Automatic medical image classification is a very important field where the use of AI has the potential to have a real social impact. However, there are still many challenges that act as obstacles to making practically effective solutions. One of those is the fact that most of the medical imaging datasets have a class imbalance problem. This leads to the fact that existing AI techniques, particularly neural network-based deep-learning methodologies, often perform poorly in such scenarios. Thus this makes this area an interesting and active research focus for researchers. In this study, we propose a novel loss function to train neural network models to mitigate this critical issue in this important field. Through rigorous experiments on three independently collected datasets of three different medical imaging domains, we empirically show that our proposed loss function consistently performs well with an improvement between 2%-10% macro f1 when compared to the baseline models. We hope that our work will precipitate new research toward a more generalized approach to medical image classification.

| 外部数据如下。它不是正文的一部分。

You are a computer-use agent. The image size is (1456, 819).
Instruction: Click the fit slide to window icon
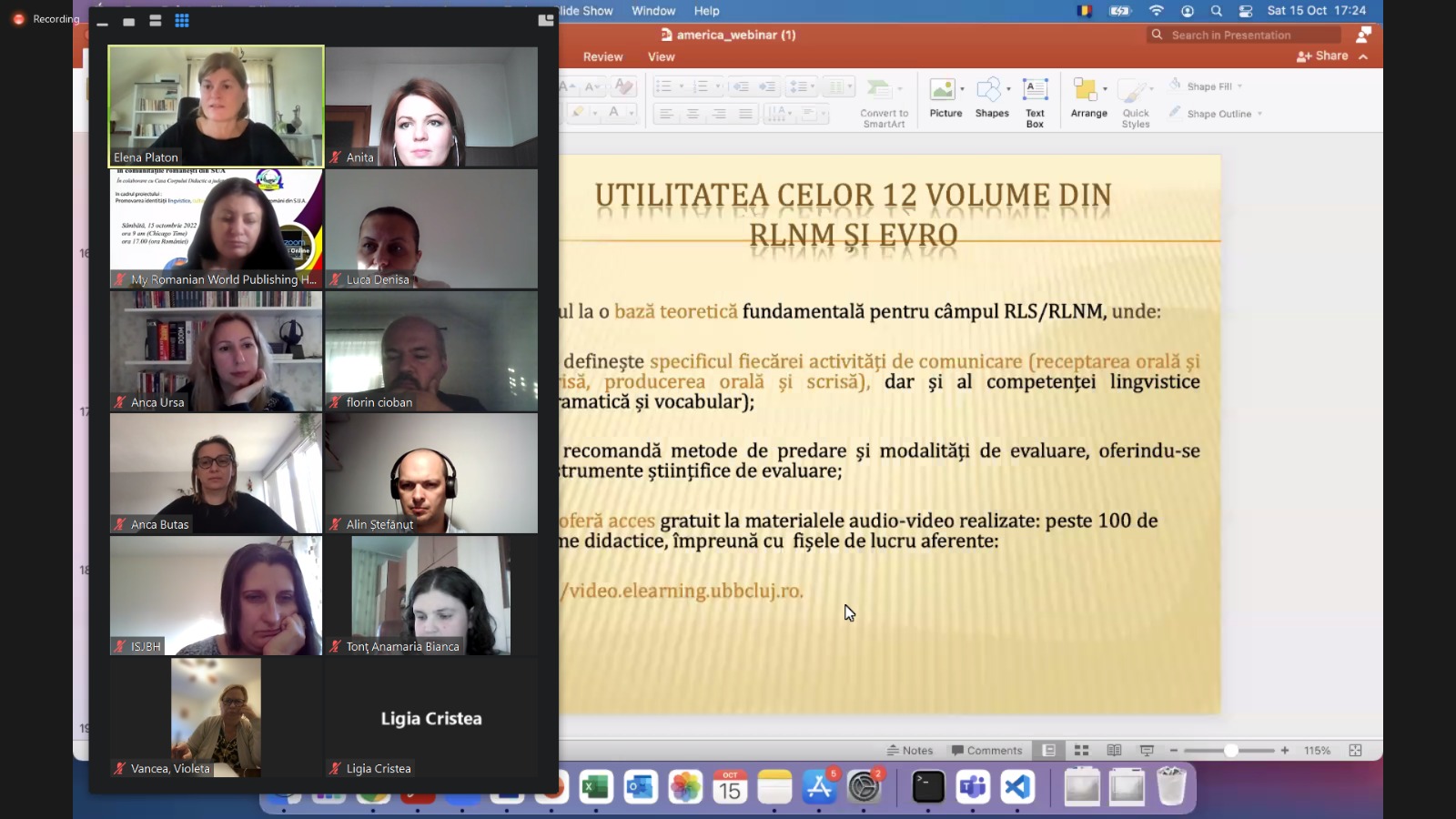[x=1355, y=751]

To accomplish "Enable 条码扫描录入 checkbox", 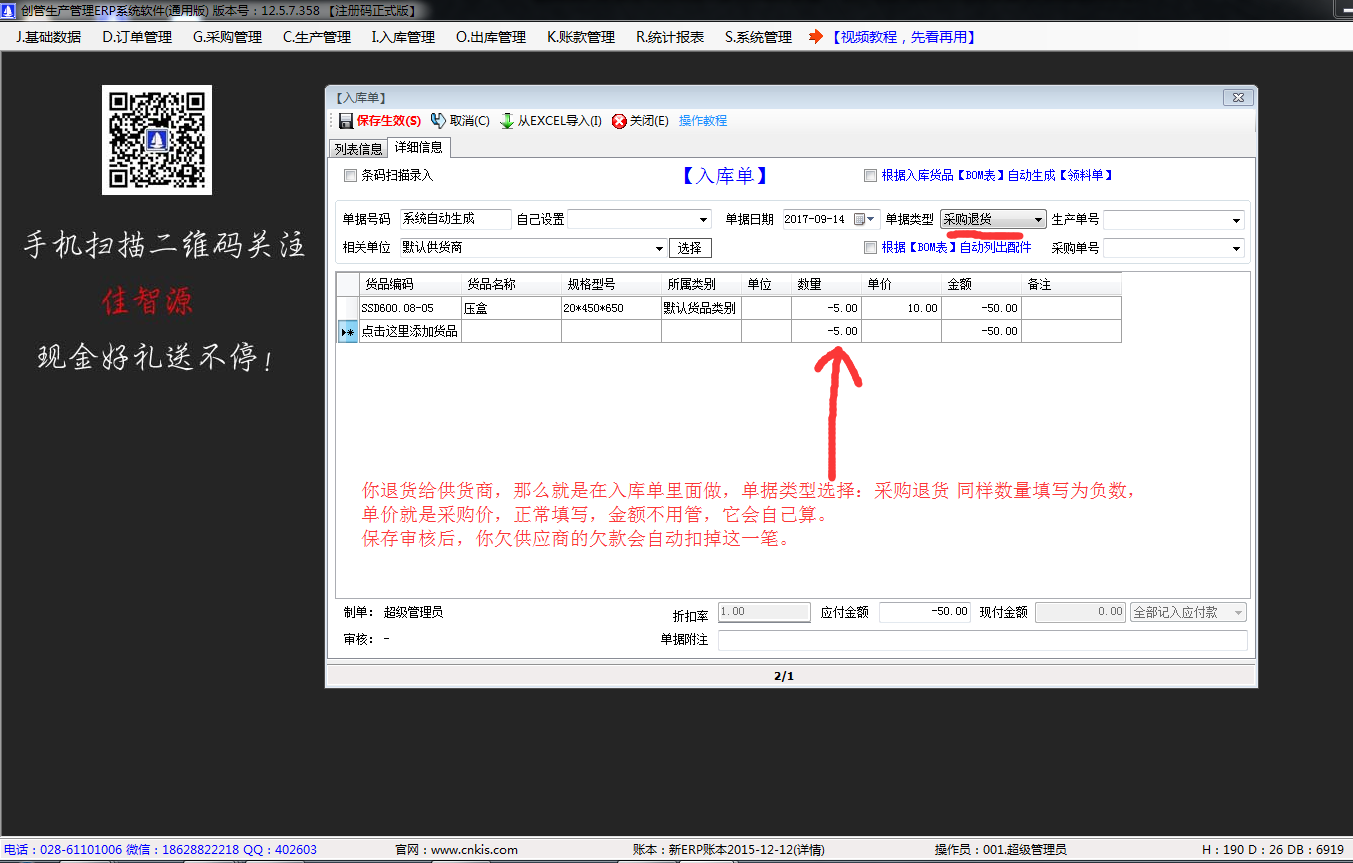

Disentanglement of constituent factors of a sensory signal is central to perception and cognition and hence is a critical task for future artificial intelligence systems. In this paper, we present a compute engine capable of efficiently factorizing holographic perceptual representations by exploiting the computation-in-superposition capability of brain-inspired hyperdimensional computing and the intrinsic stochasticity associated with analog in-memory computing based on nanoscale memristive devices. Such an iterative in-memory factorizer is shown to solve at least five orders of magnitude larger problems that cannot be solved otherwise, while also significantly lowering the computational time and space complexity. We present a large-scale experimental demonstration of the factorizer by employing two in-memory compute chips based on phase-change memristive devices. The dominant matrix-vector multiply operations are executed at O(1) thus reducing the computational time complexity to merely the number of iterations. Moreover, we experimentally demonstrate the ability to factorize visual perceptual representations reliably and efficiently.